Introduction Erectile dysfunction is a treatable condition that affects a large proportion of men. Most men do not seek medical help for their ED because of embarrassment or social stigma that may lead some men to self-treat. Aim To evaluate men’s ability to self-assess their suitability for 50 mg sildenafil use after reviewing patient information materials. Main Outcome Measures Patient rating of patient information materials, self-assessment of suitability for sildenafil use, and clinician assessment of sildenafil suitability. Methods Men in the UK were recruited through newspaper, radio, and internet advertisements. Eligible men reviewed the 50 mg sildenafil patient information materials (packaging materials and patient information leaflet) at the in-person visit and then completed a survey to rate the materials and self-assess their suitability for sildenafil use. A clinician, blinded to the participant’s ED status and self-assessed sildenafil suitability, then conducted a one-on-one interview to assess the participant’s ED status and suitability for sildenafil treatment. The primary analysis was the concordance of self-assessed suitability versus clinician-assessed suitability. Results The initial study phase included 113 generally healthy men, mean age 40.2 ± 13.1 years. The second phase included 70 men with comorbid prostate or cardiac conditions, mean age 60.7 ± 7.8 years. The 183 men rated the patient information materials as easy to understand; few participants reported problems understanding the materials, and many participants learned new information. The concordance rate between clinician-assessed suitability and self-assessed suitability was 73.9% (95% confidence interval [CI]=66.7–81.2%).

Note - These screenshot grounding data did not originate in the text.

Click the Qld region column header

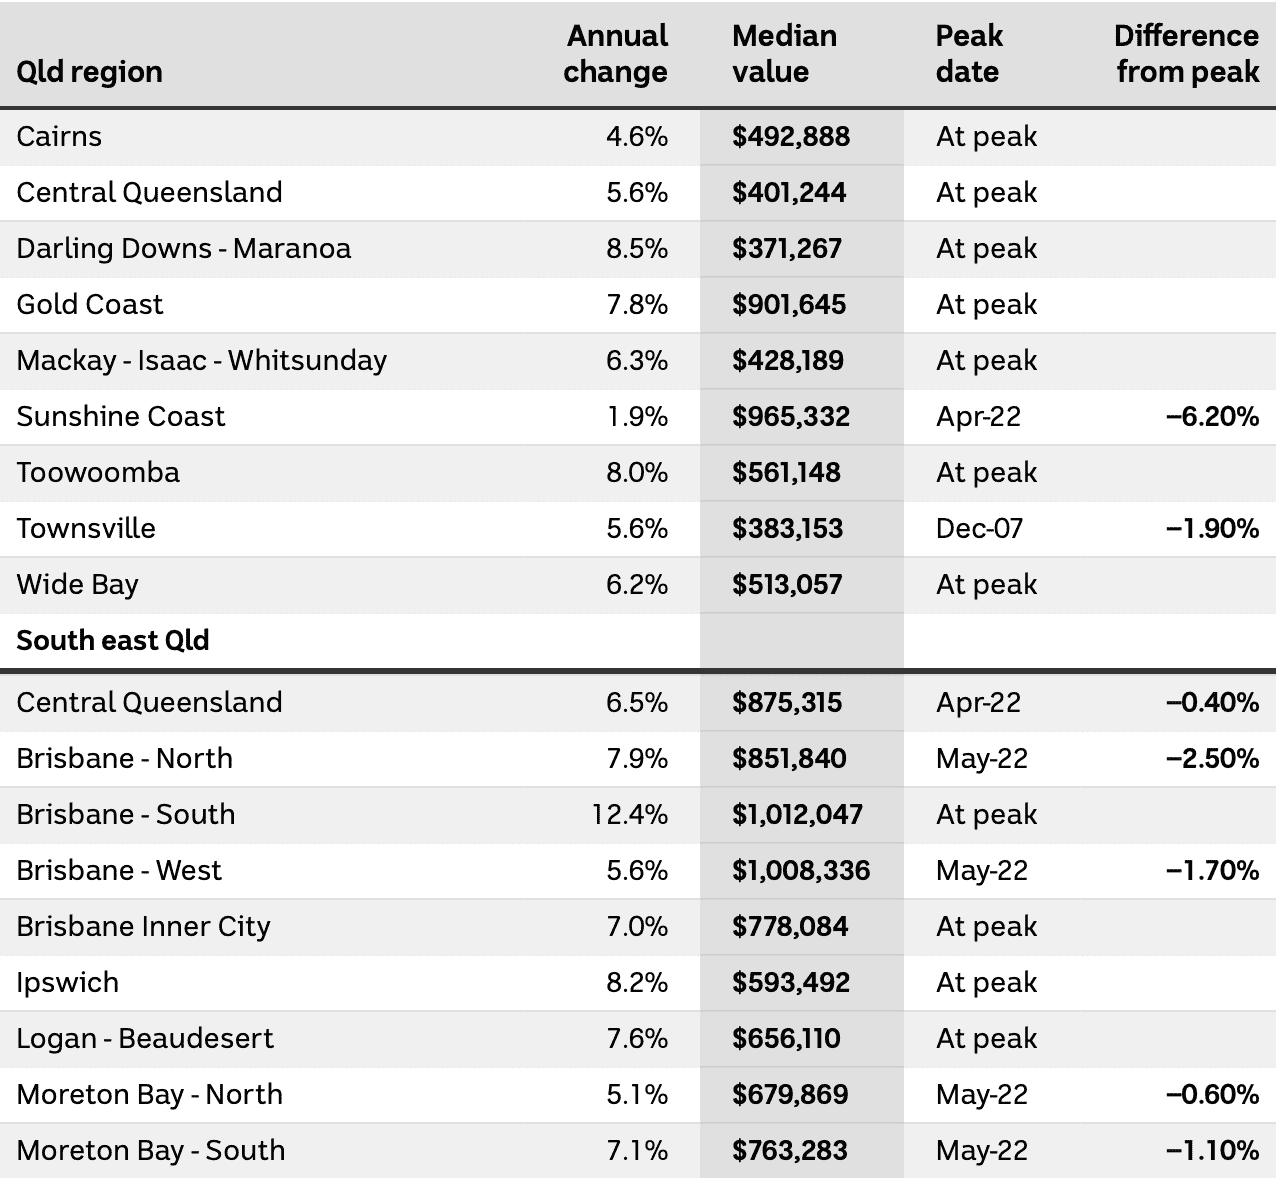(89, 73)
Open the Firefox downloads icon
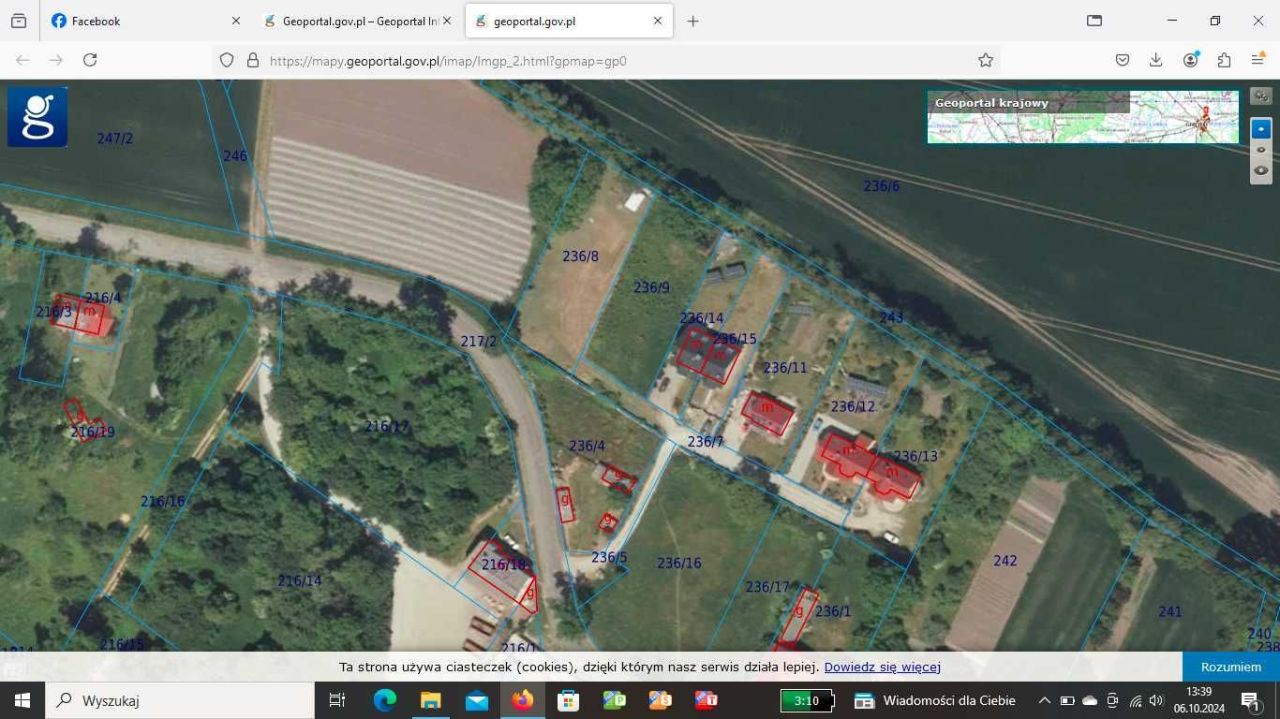 click(1156, 60)
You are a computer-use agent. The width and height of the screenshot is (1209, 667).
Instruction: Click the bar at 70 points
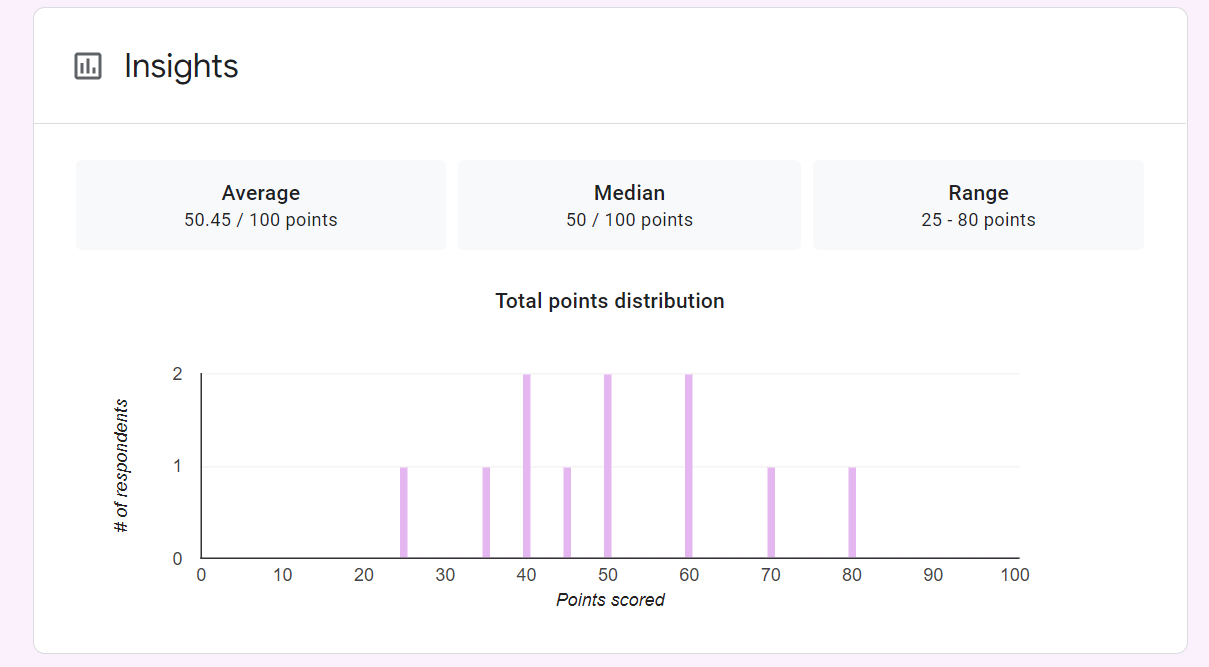pos(771,512)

When accounting for men who would not take sildenafil even though they were suitable or would seek additional information from a healthcare professional prior to using sildenafil, the concordance rate was 90.1% (95% CI=85.8–94.4%). Conclusion The results of this UK study suggest that men are capable of using written sildenafil patient education materials to accurately assess their suitability for treatment with 50 mg sildenafil.